— Of the top five bidders for the work, the FH contract included the highest hourly rates, ranging from $158 to $282 per hour, plus a 2.85 percent commission for placing ads. That commission was the lowest among the top bidders, but it represented less than 2 percent of the contract amount.
In comparison, a state contract with ad agency J. Walter Thompson to promote Illinois as a tourist destination pays at one blended hourly rate of $165, with no commission for ad placements.
— The FH contract also lacked standard curbs found in other states' contracts for promoting the health law. In Minnesota, the ad agency BBDO Proximity's contract has no hourly rates. Instead, the contract is task-based with payments specified and paid only when the work is delivered and accepted by the state.

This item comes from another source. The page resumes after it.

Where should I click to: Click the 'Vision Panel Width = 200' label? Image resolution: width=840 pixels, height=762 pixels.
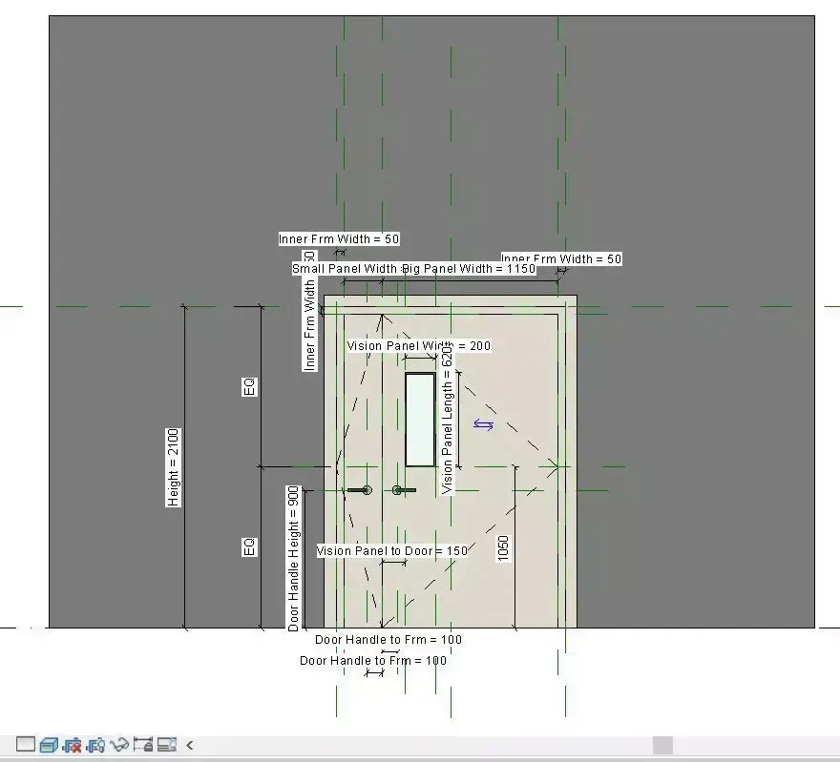(418, 345)
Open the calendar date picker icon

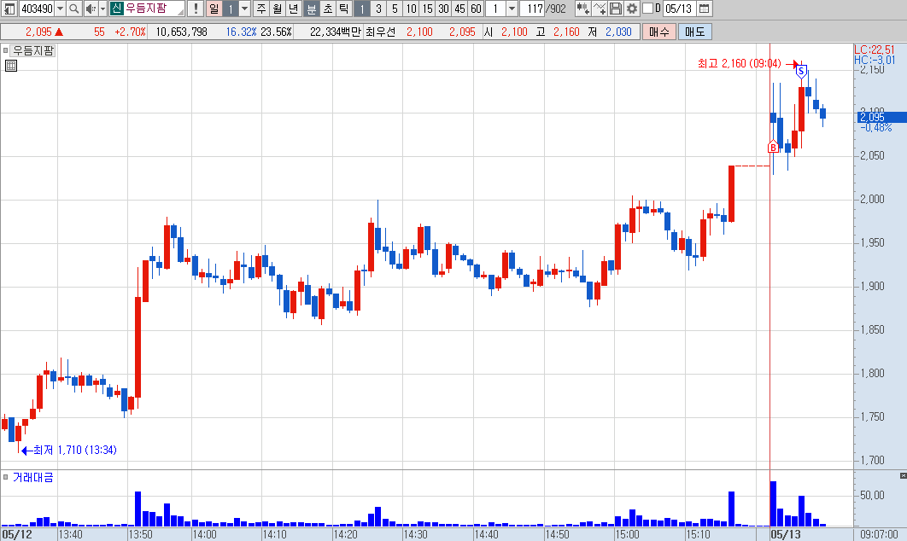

— Illinois, the third-largest state to conduct a campaign promoting the law, spent $37 per enrollee on television ads — one of the highest rates in the nation. That's nearly double California's $19 per enrollee and nearly quadruple New York's $10, according to an AP analysis using data from nonpartisan Kantar Media CMAG.
— The branding research was costly and fraught with delays. After the focus groups rejected "Wellinois," the firm recommended "HealthIllinois," but state officials sent the agency back to the drawing board.
The resulting "Get Covered Illinois" name, unveiled less than a week before the marketplace launch, was untested by focus groups. It was very similar to "Covered California," which that state selected a full year earlier.
Illinois officials predict costs will come in under the $33 million ceiling when the contract ends in August. They point out $7 million worth of PSAs and other media promotions that cost taxpayers nothing. They say they're scrutinizing invoices and have kicked some back to FleishmanHillard for adjustments.
"We're making sure there are legitimate justifications for every expense," said Jennifer Koehler, an attorney and the state's top official for Get Covered Illinois. "The federal government has been very generous to Illinois, but we want to make sure we're getting the absolute best value for the taxpayers."